Reading text>
• • •
American meal kit service owned by Albertsons Companies, Inc

Plated was an American ingredient-and-recipe meal kit service that has been acquired by Albertsons. The company was founded in 2012 and became well known through its participation in Techstars in 2013, Shark Tank in 2014 and Beyond the Tank in 2015. Plated's founders, Nick Taranto and Josh Hix, earned a deal on Shark Tank that fell through, but negotiated a deal with a different Shark Tank investor after the show was filmed. The company accepted several rounds of venture capital investments and remained private until it was acquired by Albertsons in September 2017.

==History==
Plated delivered meals in the form of weekly boxes that contained ingredients and recipes to be cooked by the customer. Founded by Harvard Business School classmates Nick Taranto and Josh Hix in 2012 and launched that November, the company was selected to be in the Spring 2013 Techstars NY class. It raised $1.4 million in seed round financing in May 2013 led by ff Venture Capital with angel investors that included TechStars, Manischewitz Company CEO Alain Bankier, Facebook's Andrew McCollom, and Paige Craig. The company surpassed 100,000 meals delivered in the northeast and midwest regions of the United States by July 2013 and sought series A financing to begin nationwide service.

That month, Plated appeared on episode 22 of the fifth season of Shark Tank, which aired on April 4, 2014; on the show, Plated struck a deal with Mark Cuban of $500,000 for 5.56% of the company. However, the deal never closed because Taranto and Hix, who had initially asked for a $500,000/4% deal on the show, wanted to renegotiate the deal based on growth after the show. Four months after the deal with Cuban fell through, the Plated founders made a deal with Shark Tanks Kevin O'Leary for an undisclosed sum.

In January 2014, Plated earned $5 million of Series A venture capital funding. The company raised an additional $15 million in funding in August 2014 of what was called new Series A funding from Venture Capital Dispatch. In the company's first three years, the company moved into sequentially larger fulfillment centers 14 times due to growth.

The company was featured in the second episode of the first season of Beyond the Tank, which aired on May 8, 2015. By the following month, the company was expected to surpass $100 million in revenue for the year. In July 2015, Plated raised $35 million in Series B funding. It extended its series B funding by $20 million in the third quarter of 2016.

==Acquisition==
On September 20, 2017, Plated was acquired by Albertsons for $300 million. In April 2018, Albertsons began selling Plated meal kits in some of its stores. In November 2019, Albertsons announced it was ending Plated's subscription service with the last delivery date being November 27, 2019.
• • •
Activity list>
(1) Please translate this sentence from the Plated text into Spanish: "In April 2018, Albertsons began selling Plated meal kits in some of its stores."
(2) Set down the part of the Plated text starting at "The company was featured" and ending at "November 27, 2019.".
(3) According to the Plated text, how much did Albertsons pay to acquire Plated?

Stored data
• • •
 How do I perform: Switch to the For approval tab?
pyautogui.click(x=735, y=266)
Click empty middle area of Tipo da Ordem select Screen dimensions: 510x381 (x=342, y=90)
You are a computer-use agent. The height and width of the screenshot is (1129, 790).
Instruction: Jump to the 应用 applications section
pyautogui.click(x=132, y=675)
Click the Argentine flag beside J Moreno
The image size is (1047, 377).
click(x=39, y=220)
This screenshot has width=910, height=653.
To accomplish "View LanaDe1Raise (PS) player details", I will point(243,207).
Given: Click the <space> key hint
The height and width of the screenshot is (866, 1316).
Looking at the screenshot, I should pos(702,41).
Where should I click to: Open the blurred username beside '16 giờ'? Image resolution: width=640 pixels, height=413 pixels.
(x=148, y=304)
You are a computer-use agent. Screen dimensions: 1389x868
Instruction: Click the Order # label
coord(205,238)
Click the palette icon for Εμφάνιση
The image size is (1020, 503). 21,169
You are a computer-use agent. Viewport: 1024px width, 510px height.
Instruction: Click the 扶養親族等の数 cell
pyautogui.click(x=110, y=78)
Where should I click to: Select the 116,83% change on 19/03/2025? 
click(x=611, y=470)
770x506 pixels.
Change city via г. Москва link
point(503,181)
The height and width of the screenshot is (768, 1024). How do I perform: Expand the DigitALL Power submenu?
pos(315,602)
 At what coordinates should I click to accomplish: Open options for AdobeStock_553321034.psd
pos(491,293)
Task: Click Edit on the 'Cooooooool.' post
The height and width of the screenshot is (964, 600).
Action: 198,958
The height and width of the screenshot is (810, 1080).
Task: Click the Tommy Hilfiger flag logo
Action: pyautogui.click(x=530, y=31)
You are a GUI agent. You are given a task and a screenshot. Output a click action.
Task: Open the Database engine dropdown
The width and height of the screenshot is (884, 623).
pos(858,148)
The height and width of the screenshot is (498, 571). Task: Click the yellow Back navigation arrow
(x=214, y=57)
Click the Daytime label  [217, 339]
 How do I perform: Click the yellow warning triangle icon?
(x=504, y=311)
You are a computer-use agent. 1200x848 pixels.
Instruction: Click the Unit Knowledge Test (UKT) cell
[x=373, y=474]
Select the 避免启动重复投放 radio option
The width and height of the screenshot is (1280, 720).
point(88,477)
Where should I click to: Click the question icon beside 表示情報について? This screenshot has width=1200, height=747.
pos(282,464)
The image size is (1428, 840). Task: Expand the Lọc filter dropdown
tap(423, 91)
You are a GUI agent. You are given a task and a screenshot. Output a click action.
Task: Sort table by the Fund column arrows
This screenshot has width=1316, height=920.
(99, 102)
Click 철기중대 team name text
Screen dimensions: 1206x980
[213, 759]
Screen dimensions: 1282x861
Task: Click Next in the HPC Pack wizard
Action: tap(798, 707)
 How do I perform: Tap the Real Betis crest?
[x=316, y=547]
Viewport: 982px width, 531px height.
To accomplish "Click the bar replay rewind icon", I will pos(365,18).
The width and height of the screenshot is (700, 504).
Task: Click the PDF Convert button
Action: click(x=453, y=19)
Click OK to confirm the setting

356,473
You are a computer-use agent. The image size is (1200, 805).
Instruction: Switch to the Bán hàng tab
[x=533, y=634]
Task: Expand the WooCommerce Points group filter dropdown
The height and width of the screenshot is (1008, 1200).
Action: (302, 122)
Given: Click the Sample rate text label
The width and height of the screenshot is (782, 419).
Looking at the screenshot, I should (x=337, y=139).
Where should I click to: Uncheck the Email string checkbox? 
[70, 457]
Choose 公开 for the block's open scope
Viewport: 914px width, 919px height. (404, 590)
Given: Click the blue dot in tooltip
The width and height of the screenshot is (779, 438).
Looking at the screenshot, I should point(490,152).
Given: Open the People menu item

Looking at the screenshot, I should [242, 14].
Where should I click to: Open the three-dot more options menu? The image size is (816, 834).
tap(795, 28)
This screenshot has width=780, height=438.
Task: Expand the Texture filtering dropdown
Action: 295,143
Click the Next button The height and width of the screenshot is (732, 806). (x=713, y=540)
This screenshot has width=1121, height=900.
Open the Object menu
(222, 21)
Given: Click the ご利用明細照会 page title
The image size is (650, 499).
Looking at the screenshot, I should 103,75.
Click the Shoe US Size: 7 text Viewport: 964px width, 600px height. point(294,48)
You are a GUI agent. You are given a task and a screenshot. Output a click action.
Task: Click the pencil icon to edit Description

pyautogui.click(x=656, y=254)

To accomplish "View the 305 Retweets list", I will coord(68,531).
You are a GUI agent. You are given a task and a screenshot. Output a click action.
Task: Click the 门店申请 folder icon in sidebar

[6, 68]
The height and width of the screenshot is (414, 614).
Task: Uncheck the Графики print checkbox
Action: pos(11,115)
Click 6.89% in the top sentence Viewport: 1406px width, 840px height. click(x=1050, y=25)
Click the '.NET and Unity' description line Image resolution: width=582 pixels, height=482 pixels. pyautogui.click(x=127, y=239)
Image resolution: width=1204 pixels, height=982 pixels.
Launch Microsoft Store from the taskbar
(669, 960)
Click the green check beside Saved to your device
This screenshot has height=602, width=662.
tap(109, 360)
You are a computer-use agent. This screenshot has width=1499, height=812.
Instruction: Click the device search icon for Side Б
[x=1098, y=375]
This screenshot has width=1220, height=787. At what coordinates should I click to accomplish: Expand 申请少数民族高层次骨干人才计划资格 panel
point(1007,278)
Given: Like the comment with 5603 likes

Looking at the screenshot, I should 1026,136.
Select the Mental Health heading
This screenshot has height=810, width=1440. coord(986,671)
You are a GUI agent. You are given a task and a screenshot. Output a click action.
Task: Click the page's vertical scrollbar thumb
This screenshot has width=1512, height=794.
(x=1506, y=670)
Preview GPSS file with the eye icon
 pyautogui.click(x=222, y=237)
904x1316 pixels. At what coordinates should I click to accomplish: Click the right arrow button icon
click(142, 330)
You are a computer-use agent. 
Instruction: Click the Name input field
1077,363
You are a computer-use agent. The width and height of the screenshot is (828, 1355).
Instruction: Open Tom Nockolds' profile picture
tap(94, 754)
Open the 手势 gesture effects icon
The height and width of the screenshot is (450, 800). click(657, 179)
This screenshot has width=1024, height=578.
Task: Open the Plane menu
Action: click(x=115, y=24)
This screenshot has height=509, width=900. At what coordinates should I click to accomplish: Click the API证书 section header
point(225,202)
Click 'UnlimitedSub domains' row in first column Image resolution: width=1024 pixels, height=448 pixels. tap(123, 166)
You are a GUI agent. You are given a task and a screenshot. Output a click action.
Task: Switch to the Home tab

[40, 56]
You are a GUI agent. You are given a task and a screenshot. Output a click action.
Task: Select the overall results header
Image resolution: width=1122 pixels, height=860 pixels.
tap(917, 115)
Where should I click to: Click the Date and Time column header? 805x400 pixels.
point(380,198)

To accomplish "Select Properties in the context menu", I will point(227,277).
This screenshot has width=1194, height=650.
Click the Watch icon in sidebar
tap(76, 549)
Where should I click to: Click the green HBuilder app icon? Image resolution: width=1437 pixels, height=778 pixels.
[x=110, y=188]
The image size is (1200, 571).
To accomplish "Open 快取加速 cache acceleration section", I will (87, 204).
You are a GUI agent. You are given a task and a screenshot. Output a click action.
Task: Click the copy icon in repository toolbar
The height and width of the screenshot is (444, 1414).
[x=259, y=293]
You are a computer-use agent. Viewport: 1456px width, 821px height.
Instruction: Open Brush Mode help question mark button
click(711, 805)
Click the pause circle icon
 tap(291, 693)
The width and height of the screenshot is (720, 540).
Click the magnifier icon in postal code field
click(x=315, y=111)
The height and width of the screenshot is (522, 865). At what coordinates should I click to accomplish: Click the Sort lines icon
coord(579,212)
• • •
Answers in order>
(1) En abril de 2018, Albertsons comenzó a vender los kits de comida de Plated en algunas de sus tiendas.

(2)
The company was featured in the second episode of the first season of Beyond the Tank, which aired on May 8, 2015. By the following month, the company was expected to surpass $100 million in revenue for the year. In July 2015, Plated raised $35 million in Series B funding. It extended its series B funding by $20 million in the third quarter of 2016.

==Acquisition==
On September 20, 2017, Plated was acquired by Albertsons for $300 million. In April 2018, Albertsons began selling Plated meal kits in some of its stores. In November 2019, Albertsons announced it was ending Plated's subscription service with the last delivery date being November 27, 2019.

(3) $300 million